- _Required action_
The line containing "Select the 4" marks where copying starts, so set down that line and each one after it exactly, through the end of the records.

···

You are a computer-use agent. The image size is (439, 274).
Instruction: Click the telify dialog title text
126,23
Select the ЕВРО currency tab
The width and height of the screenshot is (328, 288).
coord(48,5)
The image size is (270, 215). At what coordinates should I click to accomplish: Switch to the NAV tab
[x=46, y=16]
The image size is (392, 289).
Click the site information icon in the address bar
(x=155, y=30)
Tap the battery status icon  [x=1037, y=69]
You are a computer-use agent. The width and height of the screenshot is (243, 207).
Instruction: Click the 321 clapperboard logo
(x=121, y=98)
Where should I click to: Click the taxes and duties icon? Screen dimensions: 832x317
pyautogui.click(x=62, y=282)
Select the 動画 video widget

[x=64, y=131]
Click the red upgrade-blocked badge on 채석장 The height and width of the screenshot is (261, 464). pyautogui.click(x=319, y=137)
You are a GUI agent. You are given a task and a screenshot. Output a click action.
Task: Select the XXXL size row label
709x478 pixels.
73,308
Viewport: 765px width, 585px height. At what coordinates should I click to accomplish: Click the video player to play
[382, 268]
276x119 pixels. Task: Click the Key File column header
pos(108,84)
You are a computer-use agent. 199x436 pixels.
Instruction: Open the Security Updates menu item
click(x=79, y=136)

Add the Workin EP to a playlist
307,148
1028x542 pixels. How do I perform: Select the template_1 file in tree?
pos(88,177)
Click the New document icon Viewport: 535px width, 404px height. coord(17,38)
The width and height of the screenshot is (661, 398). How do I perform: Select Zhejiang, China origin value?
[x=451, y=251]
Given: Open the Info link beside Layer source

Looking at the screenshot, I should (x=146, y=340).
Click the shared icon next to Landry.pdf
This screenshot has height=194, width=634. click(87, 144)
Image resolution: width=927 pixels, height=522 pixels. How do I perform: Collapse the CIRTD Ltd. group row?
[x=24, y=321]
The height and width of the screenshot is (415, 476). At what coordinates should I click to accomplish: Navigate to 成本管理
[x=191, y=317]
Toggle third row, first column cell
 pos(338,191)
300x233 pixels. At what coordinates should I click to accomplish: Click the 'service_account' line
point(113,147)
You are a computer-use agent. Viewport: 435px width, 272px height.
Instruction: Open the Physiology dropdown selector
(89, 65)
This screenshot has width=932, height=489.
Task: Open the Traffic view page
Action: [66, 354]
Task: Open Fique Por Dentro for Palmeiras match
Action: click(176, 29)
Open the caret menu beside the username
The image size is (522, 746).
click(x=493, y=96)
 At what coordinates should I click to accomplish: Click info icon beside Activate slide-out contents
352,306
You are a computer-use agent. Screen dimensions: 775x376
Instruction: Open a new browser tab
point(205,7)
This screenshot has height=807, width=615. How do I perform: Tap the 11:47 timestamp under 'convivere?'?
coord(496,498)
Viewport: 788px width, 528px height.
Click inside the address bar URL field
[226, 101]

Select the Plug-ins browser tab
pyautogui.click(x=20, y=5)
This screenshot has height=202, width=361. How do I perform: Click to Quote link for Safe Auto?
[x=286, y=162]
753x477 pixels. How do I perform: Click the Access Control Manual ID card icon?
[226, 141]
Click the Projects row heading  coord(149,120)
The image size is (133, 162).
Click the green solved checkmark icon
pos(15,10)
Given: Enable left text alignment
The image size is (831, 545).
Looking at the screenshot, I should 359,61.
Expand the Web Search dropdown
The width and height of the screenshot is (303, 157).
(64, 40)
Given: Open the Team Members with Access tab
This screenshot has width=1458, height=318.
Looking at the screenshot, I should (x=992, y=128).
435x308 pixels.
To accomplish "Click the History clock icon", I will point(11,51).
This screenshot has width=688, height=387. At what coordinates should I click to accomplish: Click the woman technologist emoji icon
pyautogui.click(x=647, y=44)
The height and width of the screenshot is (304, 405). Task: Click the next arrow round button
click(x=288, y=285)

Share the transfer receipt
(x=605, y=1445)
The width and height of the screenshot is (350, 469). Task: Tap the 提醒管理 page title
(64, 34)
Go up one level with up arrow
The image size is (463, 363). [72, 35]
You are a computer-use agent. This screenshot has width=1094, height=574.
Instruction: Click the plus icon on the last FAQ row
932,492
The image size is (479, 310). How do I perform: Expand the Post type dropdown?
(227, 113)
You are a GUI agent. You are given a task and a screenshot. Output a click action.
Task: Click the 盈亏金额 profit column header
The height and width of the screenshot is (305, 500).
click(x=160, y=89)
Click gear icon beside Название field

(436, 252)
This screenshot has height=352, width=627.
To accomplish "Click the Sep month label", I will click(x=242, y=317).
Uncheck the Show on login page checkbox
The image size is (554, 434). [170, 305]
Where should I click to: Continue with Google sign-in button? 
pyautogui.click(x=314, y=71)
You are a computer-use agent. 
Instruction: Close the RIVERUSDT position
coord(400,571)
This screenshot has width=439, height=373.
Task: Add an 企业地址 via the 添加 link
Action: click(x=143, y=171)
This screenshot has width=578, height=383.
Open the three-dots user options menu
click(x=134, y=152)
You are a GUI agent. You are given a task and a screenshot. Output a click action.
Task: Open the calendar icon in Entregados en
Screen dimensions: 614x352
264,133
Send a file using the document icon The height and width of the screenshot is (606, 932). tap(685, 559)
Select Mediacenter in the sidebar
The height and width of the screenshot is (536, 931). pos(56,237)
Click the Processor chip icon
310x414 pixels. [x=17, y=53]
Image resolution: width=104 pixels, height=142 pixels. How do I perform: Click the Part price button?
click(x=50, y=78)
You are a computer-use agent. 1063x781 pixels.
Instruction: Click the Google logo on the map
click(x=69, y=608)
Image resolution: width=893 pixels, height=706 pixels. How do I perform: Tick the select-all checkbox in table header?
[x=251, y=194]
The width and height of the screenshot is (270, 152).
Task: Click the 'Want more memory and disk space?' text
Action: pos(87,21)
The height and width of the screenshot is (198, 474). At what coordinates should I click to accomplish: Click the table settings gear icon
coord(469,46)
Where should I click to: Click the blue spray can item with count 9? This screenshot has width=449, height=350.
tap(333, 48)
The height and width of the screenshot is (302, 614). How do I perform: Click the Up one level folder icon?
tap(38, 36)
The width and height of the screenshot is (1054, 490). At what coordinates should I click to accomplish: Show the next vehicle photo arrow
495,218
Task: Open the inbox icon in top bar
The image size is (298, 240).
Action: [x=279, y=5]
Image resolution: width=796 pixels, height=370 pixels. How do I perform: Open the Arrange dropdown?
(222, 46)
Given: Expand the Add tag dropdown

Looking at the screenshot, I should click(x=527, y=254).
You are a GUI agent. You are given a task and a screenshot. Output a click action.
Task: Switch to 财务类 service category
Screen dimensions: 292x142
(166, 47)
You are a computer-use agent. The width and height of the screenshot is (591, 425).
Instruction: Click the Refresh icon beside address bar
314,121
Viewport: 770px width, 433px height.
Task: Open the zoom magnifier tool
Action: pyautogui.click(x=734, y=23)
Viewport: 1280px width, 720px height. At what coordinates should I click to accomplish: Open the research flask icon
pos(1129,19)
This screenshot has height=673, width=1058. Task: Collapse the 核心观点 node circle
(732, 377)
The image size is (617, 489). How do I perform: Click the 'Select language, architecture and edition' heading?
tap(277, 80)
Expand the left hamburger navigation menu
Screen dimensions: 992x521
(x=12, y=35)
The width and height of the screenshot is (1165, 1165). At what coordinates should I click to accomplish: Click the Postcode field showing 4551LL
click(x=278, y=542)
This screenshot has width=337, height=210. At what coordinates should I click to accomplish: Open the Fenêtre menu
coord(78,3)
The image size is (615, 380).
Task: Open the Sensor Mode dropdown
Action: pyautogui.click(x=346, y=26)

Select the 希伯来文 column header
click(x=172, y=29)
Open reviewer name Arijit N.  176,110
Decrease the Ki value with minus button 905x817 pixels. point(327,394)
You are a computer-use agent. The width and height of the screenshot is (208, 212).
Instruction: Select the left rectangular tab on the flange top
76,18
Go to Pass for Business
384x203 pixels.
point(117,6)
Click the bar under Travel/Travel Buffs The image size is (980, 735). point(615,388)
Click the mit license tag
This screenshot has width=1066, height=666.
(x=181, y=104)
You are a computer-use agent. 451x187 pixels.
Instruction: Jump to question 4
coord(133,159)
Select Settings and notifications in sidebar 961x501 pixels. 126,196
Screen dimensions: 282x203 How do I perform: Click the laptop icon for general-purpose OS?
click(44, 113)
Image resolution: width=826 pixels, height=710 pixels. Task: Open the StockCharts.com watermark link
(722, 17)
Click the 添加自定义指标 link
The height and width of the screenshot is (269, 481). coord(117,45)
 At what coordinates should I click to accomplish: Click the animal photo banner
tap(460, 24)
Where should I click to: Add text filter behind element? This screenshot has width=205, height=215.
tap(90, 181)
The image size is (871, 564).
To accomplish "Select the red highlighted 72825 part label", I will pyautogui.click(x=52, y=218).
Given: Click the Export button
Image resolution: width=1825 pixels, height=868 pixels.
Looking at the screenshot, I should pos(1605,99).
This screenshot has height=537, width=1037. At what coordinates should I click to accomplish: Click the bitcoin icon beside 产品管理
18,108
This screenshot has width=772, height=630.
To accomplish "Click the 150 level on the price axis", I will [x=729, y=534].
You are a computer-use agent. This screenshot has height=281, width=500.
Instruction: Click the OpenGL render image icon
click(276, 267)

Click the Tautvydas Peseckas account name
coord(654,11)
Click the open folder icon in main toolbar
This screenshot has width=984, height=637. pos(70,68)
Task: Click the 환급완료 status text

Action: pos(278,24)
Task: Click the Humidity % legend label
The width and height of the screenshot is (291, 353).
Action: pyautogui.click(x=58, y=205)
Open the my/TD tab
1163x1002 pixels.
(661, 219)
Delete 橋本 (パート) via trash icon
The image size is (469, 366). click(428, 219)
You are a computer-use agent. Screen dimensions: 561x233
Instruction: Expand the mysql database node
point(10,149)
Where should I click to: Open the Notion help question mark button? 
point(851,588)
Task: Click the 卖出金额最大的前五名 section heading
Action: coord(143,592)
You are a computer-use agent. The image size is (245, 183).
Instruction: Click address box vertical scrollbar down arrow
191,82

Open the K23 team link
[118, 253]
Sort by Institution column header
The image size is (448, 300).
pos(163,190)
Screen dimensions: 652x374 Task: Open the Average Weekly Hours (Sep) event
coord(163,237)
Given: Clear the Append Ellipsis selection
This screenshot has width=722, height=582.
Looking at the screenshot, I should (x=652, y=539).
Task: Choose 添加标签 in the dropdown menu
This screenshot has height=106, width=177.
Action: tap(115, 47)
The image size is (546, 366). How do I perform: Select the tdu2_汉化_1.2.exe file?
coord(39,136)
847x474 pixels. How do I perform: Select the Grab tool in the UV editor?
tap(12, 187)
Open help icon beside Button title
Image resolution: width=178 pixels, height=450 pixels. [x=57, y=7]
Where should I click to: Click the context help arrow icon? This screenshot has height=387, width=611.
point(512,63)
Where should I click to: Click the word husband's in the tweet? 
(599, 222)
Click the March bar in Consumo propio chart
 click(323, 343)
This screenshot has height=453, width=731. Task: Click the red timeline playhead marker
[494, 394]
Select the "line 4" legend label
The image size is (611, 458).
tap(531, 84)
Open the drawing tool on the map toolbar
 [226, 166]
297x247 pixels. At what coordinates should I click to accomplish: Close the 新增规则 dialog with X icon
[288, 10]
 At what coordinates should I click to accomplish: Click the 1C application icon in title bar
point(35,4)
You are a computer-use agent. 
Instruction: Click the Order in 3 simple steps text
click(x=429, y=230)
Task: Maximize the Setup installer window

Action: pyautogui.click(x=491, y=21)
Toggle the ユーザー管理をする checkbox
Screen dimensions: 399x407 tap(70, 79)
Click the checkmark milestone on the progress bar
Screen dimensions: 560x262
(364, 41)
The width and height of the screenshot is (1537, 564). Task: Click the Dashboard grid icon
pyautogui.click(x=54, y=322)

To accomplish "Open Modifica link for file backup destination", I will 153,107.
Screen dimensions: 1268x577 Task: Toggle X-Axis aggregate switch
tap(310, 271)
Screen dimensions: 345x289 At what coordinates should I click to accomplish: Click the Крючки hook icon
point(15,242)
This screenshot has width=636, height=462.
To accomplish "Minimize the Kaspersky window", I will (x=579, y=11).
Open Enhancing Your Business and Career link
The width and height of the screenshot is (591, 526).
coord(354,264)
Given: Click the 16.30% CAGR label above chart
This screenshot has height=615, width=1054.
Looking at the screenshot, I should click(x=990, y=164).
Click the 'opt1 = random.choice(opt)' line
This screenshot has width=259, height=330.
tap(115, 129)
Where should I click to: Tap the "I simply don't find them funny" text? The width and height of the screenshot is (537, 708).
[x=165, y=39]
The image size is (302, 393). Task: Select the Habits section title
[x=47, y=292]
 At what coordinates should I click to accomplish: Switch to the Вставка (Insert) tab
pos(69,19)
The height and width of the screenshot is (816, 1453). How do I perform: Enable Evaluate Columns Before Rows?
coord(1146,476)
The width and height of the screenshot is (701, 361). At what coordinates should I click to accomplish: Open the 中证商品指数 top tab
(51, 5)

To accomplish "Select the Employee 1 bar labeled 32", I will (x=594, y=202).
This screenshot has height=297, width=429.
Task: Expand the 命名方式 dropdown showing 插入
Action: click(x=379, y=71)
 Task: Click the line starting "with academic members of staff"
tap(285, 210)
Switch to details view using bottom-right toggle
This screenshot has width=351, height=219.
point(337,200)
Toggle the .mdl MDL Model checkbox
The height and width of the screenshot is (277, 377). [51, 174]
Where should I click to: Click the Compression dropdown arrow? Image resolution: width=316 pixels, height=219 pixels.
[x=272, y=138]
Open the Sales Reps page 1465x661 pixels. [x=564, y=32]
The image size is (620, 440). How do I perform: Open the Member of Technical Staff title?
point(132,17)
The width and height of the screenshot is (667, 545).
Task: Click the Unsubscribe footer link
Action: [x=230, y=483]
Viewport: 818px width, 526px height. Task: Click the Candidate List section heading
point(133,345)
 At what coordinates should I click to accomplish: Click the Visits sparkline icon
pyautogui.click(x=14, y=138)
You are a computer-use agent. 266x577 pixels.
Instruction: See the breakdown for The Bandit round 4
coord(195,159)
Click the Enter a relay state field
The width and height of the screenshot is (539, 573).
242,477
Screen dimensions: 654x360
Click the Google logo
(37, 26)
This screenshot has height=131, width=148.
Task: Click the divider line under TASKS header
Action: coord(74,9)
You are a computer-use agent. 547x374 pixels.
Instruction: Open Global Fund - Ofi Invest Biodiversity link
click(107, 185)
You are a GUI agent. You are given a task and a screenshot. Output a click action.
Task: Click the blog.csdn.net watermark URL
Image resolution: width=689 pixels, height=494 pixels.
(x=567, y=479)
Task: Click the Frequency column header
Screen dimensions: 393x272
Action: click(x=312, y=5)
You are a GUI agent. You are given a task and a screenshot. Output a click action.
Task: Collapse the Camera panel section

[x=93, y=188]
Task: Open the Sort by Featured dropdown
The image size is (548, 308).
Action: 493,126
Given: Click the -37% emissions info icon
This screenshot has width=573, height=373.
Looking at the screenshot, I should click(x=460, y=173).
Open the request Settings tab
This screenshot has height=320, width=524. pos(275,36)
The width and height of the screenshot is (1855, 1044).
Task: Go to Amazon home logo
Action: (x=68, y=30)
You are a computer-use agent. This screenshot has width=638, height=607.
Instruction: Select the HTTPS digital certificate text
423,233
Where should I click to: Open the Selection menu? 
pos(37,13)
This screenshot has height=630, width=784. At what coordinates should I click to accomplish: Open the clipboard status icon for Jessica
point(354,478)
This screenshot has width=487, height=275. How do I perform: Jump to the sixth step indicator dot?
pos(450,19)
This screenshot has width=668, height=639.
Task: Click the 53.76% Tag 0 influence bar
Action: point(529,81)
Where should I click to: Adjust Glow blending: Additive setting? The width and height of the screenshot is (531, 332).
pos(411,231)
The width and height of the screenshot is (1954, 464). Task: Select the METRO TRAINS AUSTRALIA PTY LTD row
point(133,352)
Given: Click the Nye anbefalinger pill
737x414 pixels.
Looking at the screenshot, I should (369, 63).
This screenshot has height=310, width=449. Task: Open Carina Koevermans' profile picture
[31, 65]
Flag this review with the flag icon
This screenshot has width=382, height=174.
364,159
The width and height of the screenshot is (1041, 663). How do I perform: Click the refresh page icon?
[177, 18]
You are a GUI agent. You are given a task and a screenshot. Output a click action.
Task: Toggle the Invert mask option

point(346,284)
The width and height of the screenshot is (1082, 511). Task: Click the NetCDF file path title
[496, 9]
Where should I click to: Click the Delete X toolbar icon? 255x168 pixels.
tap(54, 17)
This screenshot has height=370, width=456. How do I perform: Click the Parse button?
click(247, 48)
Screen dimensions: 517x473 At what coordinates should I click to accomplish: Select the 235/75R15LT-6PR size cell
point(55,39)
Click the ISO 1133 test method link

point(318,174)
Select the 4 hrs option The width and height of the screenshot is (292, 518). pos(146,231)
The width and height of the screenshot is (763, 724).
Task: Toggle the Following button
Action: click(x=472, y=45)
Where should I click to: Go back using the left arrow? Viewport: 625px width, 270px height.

···

- _Result_
Select the 4 hrs option The width and height of the screenshot is (292, 518). pos(146,231)
The width and height of the screenshot is (763, 724).
Task: Toggle the Following button
Action: click(x=472, y=45)
Where should I click to: Go back using the left arrow? Viewport: 625px width, 270px height.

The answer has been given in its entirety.